§ Problem requirements:
For the entries that follow, count the lines containing the string "computer" and write only the number.

§ Input records:
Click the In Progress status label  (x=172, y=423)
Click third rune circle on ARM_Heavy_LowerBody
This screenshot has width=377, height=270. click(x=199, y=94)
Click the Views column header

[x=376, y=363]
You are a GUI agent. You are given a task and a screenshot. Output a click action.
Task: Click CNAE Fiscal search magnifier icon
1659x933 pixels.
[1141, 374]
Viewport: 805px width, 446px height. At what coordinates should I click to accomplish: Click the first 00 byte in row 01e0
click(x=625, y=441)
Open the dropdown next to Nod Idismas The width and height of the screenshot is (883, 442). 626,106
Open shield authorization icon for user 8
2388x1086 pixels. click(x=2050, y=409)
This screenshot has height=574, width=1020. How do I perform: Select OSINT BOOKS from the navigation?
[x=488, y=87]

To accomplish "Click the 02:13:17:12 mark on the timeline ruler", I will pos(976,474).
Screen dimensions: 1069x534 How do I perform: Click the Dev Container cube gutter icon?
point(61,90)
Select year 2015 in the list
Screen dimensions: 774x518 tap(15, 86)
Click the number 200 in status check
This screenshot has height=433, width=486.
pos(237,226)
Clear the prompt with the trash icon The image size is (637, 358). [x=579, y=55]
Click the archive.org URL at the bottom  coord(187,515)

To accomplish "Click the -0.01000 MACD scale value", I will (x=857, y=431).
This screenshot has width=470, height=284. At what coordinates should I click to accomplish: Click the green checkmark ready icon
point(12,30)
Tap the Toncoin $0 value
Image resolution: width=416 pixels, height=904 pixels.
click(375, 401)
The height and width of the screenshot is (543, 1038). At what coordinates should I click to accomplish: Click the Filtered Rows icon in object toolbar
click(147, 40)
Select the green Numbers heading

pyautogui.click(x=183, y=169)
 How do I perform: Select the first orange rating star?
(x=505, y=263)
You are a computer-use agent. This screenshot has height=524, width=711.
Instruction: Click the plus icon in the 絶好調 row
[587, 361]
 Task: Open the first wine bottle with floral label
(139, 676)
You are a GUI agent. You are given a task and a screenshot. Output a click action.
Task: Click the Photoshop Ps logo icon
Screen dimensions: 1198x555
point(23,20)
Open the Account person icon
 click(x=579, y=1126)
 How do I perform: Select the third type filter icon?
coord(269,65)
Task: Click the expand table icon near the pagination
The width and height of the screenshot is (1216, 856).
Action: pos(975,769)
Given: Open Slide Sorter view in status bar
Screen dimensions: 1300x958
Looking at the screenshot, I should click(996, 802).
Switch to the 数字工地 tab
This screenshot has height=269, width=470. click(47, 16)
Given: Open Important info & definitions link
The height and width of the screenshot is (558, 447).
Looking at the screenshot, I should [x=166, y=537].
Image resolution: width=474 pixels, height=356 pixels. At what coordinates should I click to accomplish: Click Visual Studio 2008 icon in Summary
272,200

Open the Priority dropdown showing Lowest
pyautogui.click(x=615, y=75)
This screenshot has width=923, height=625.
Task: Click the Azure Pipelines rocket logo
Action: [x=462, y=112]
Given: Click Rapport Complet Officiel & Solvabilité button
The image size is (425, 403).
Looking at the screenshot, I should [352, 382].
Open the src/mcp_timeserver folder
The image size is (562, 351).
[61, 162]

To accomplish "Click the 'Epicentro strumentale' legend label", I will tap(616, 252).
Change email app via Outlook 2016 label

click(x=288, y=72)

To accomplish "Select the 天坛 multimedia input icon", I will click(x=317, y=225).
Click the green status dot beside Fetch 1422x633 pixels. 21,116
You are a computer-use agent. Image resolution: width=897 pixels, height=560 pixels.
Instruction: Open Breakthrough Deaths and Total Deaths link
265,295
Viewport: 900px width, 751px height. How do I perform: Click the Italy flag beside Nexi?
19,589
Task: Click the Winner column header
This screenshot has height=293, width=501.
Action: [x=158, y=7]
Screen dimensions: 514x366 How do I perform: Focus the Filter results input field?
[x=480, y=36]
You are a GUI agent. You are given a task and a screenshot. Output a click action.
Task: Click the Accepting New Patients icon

§ Result of the exercise:
2